Supplied text ->

#769: J is for John, Elton John

One of my favorite album covers of all time. I got lost in this thing.

I ran a search of all my posts
to see how many times I had
written about or at least named
Elton John in a blog entry.
The result: nineteen times.
He was my first rock star idol.
I was a fourth grader and my
cousins played me Goodbye Yellow
Brick Road from start to finish.
Almost immediately after, I would
have asked my dad if I could order
Elton records from his record club.
Perhaps one of the most significant
fatherly things he ever did was to
allow me to order my first records,
which were all, initially, Elton
John albums. And I have written
about this before but it bears
repeating: the first record I ever
bought with my own money
in a record store (the very day
it was released, no less), was
Elton John’s Captain Fantastic and
The Brown Dirt Cowboy. I was 11.

None of the Elton vinyl titles in my
collection are my original albums.
Like I did with many of my favorite
artists, after the great vinyl purge
of ’88, I spent years retrieving favorite
titles in the CD format and have
amassed over the years all of the Elton
that was significant to me during this
1970 to 1976 era, after which I would stop
listening to new Elton music until 2006,
when he released the sequel to Captain
Fantastic in a fashion that struck me as
truly back-to-form. But from 2010 forward,
as a reformed vinyl enthusiast, it was
impossible for me to resist collecting
certain titles of his AGAIN, one of only a
few artists whose records I have purchased
three or four times in my life, somewhat
embarrassingly.

It’s safe to say that Goodbye Yellow Brick
Road and Captain Fantastic and the Brown
Dirt Cowboy are two of my favorite albums
of all time. As a child, I listened to both of
these records so many times, and have
returned to them since so many more,
I can sing along nearly word for word
to every song, even the deep cuts. Elton
in the early to mid seventies was edgy,
creatively on the very top of his game,
his band was phenomenally rocking, and
Bernie Taupin’s lyrics were cinematic,
narratively complex, and even though
I could not have told you that as a kid,
I sensed it; I knew the words were evocative,
that they unveiled worlds to me and
characters and attitudes that would all
be brand new to my young and developing
brain. These two albums feel as fresh
to me today as they ever did and it is
something like an ecstatic experience
to sing along with them again. Caribou,
the album sandwiched between these
two, is also a marvel, containing as it does
gigantic songs like “The Bitch is Back” and
“Don’t Let The Sun Go Down On Me,”
thrown together with some of the weirdest
stylistic and lyrical turns in all of Elton
up to that point. A masterpiece, but one
without the same kind of staying power
for me as the bookends around it, even
though “I Have Seen The Saucers” stands
out as one of my all time favorites.

I think I have managed to collect on vinyl
my very favorite Elton albums beginning with
Don’t Shoot Me, with a couple of
exceptions that are nevertheless stellar:
On 11-17-70, a live album I had
never heard before I bought it used for $1,
the band performs as a three piece
(piano, bass, and drums) for about 125 people.
This set rocks especially hard,
way harder than one would expect,
and it’s an astounding, revelatory listen.

Exercise objective ->
Answer these questions using the Elton John post above.
(a) How old was the writer when buying Captain Fantastic and The Brown Dirt Cowboy?
(b) In what year did the writer start listening to new Elton music again?
(c) For roughly how many people does the band perform on 11-17-70?

Information supplied ->

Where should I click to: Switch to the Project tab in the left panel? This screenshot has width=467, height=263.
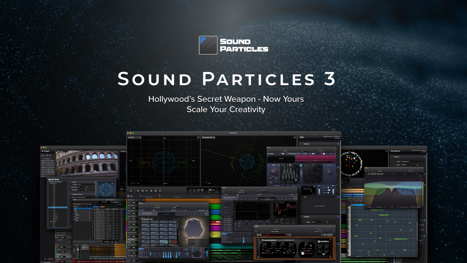click(46, 151)
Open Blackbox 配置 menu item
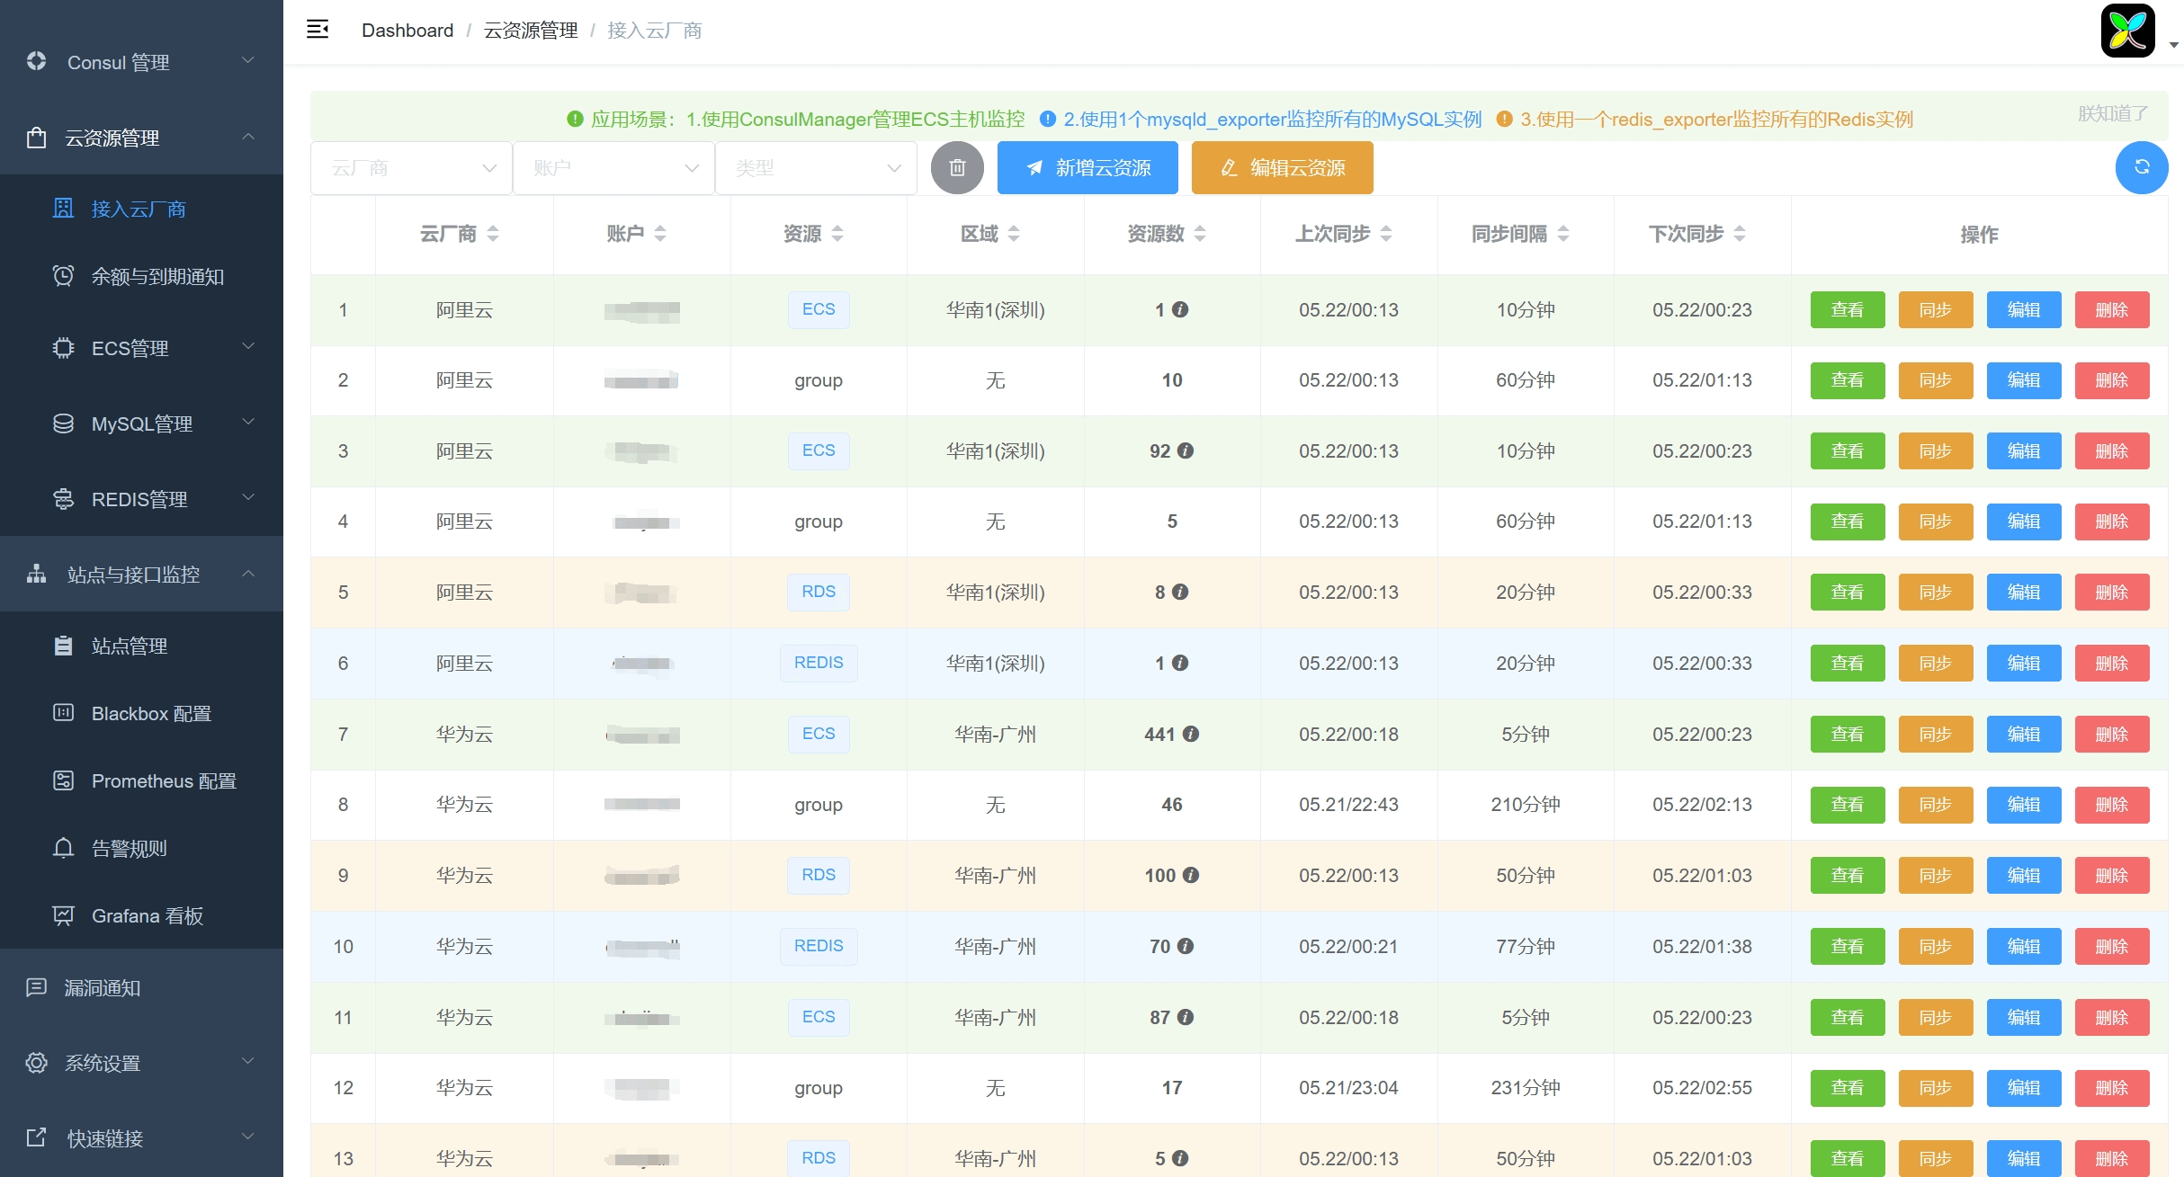 click(151, 714)
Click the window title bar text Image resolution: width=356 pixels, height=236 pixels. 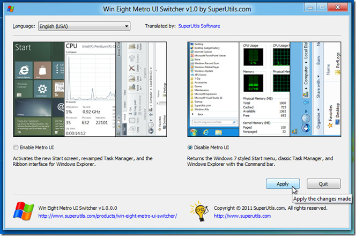click(x=177, y=9)
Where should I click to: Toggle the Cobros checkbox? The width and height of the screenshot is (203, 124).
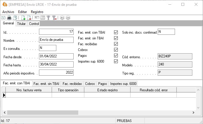coord(116,50)
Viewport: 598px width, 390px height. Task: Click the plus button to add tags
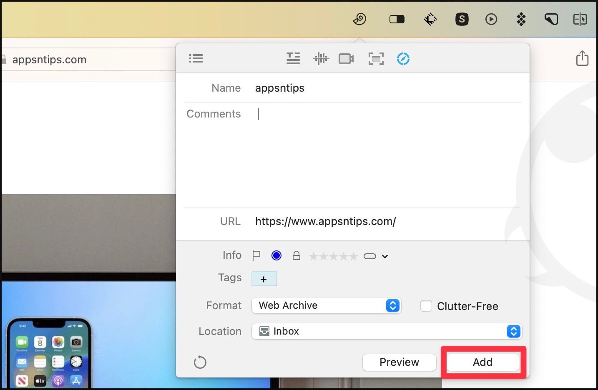pos(264,279)
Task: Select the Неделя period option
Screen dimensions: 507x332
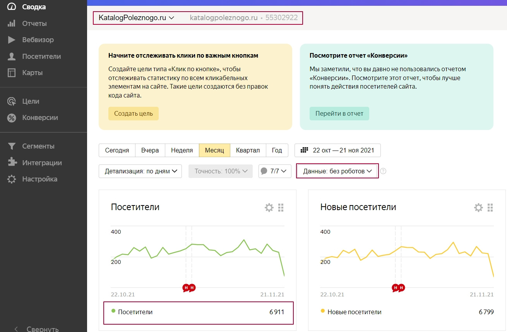Action: click(182, 150)
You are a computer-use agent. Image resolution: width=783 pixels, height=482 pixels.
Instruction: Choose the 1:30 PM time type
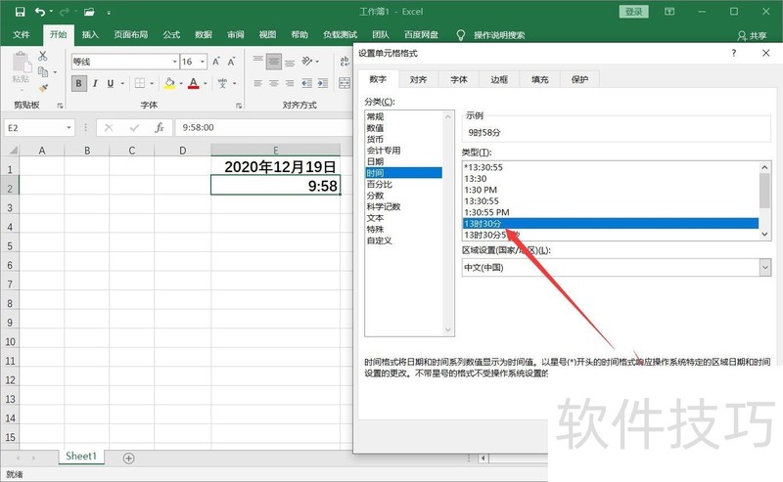(482, 189)
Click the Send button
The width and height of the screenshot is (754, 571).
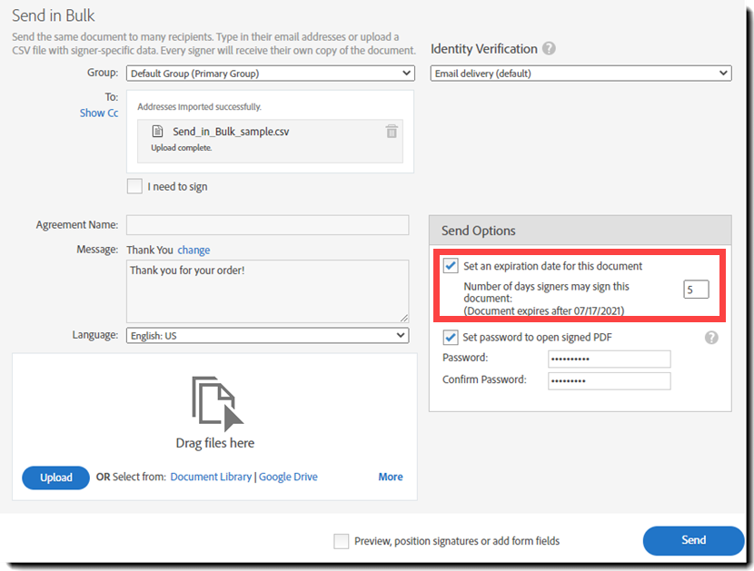(x=693, y=540)
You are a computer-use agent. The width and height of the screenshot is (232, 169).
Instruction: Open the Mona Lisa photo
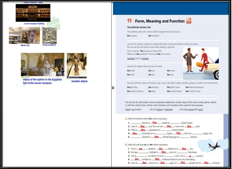(x=24, y=36)
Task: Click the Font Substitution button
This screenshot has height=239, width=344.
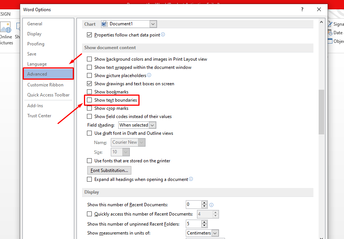Action: pos(109,170)
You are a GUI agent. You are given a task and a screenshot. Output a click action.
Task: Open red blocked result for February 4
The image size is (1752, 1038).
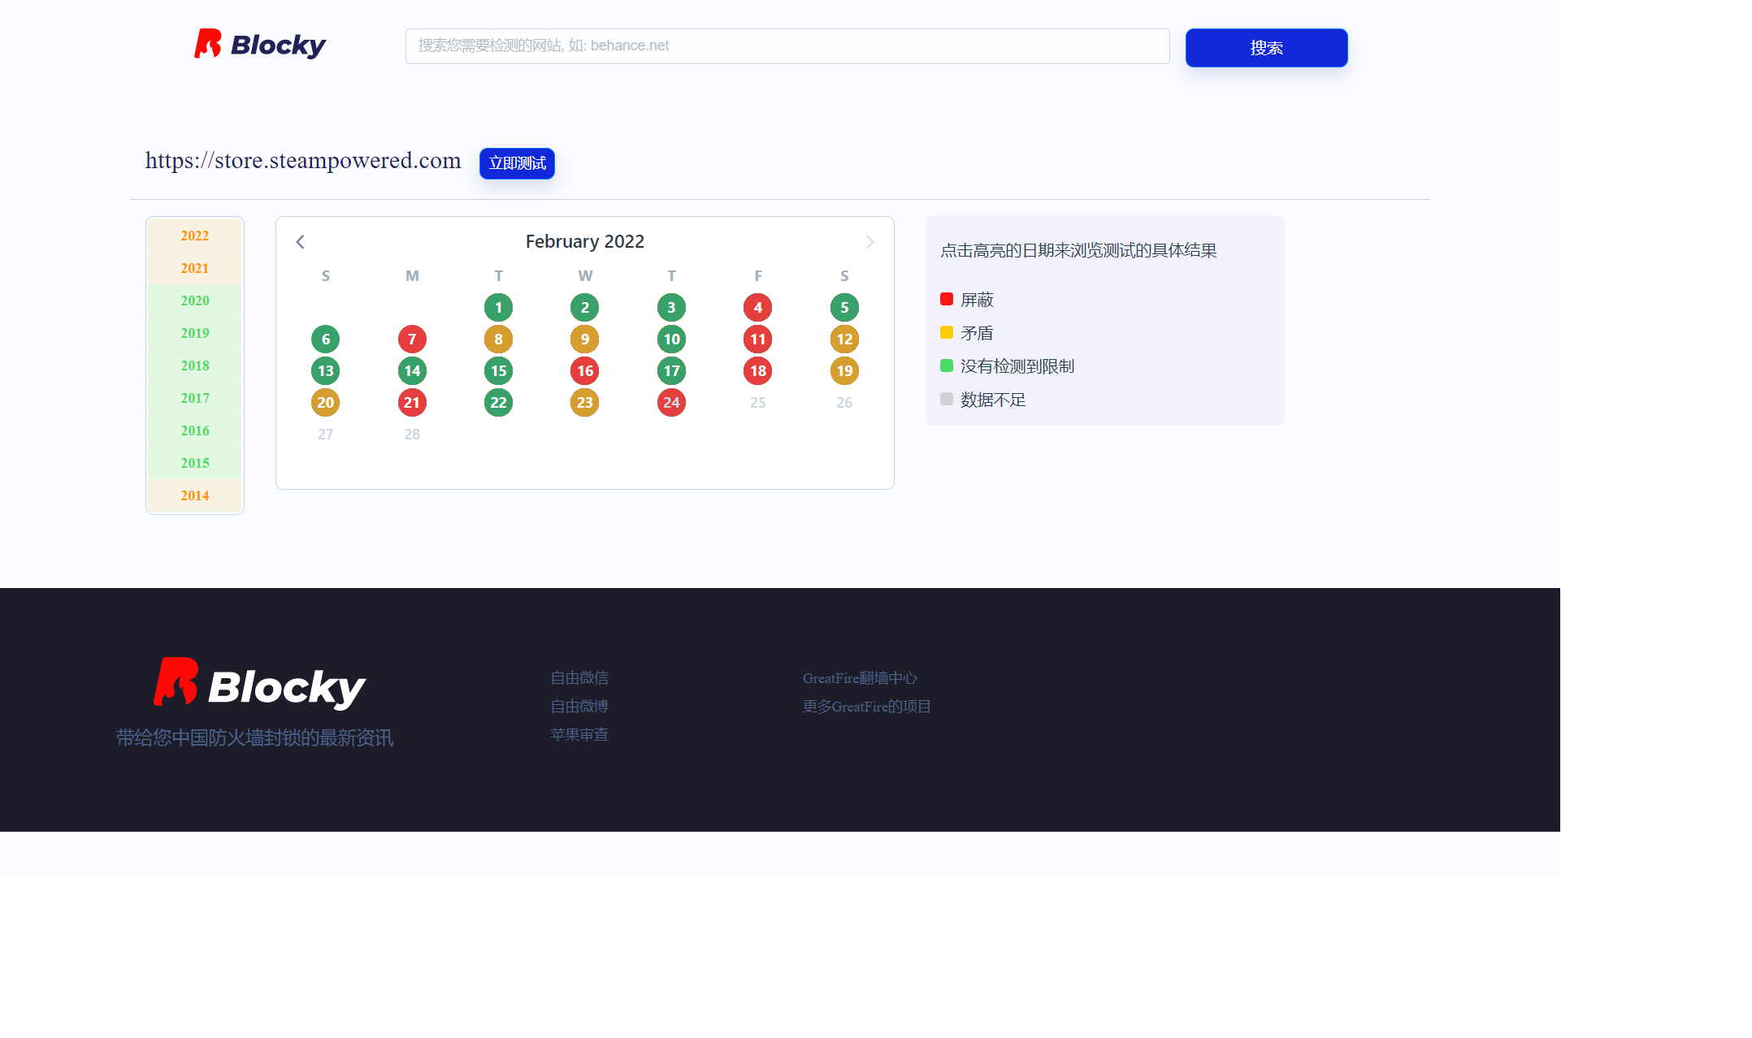[757, 308]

Problem solution ->
(a) 11
(b) 2006
(c) About 125